Chapel Hill’s elected officials are making efforts to give teenagers opportunities to learn about the community.
Pam Hemminger, Chapel Hill mayor, along with Jessica Anderson, Chapel Hill Town Council official, met with a group of Southern Village teens and parents on October 6 to discuss local topics.
“We need to talk to kids,” expressed Hemminger, and on behalf of the town has demonstrated an interest in developing a teen initiative center.
“Our teens expressed that there’s not a place to hang and they didn’t like [University Mall],” said Hemminger, approaching her fourth year in office. She believes that a teen initiative center could give Chapel Hill teenagers a sense of community and a place to gather.

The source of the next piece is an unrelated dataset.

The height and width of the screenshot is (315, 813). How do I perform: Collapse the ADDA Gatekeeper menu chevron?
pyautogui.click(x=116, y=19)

Hemminger worked with local parents to organize this meeting with the objective of not only hearing from teens but also informing them of local initiatives. Among these are climate action plans, nearby housing development, and most notably, the town’s new “No Right Turn on Red” initiative.
These plans are linked to having direct impacts on the Carrboro High School community in Chapel Hill. Hemminger described the potential development of mixed-income housing just north of the Chatham border near Walmart, which could potentially district more students into Carrboro High School.
Hemminger concluded the meeting with questions from students and parents alike. She mentioned the recent development of tech industries here on Franklin Street as opposed to the 30-45 minute commute of Research Triangle Park.
“Tech is expanding in downtown Chapel Hill,” Hemminger stated. “$10 million has been put into start-up tech on UNC’s campus.”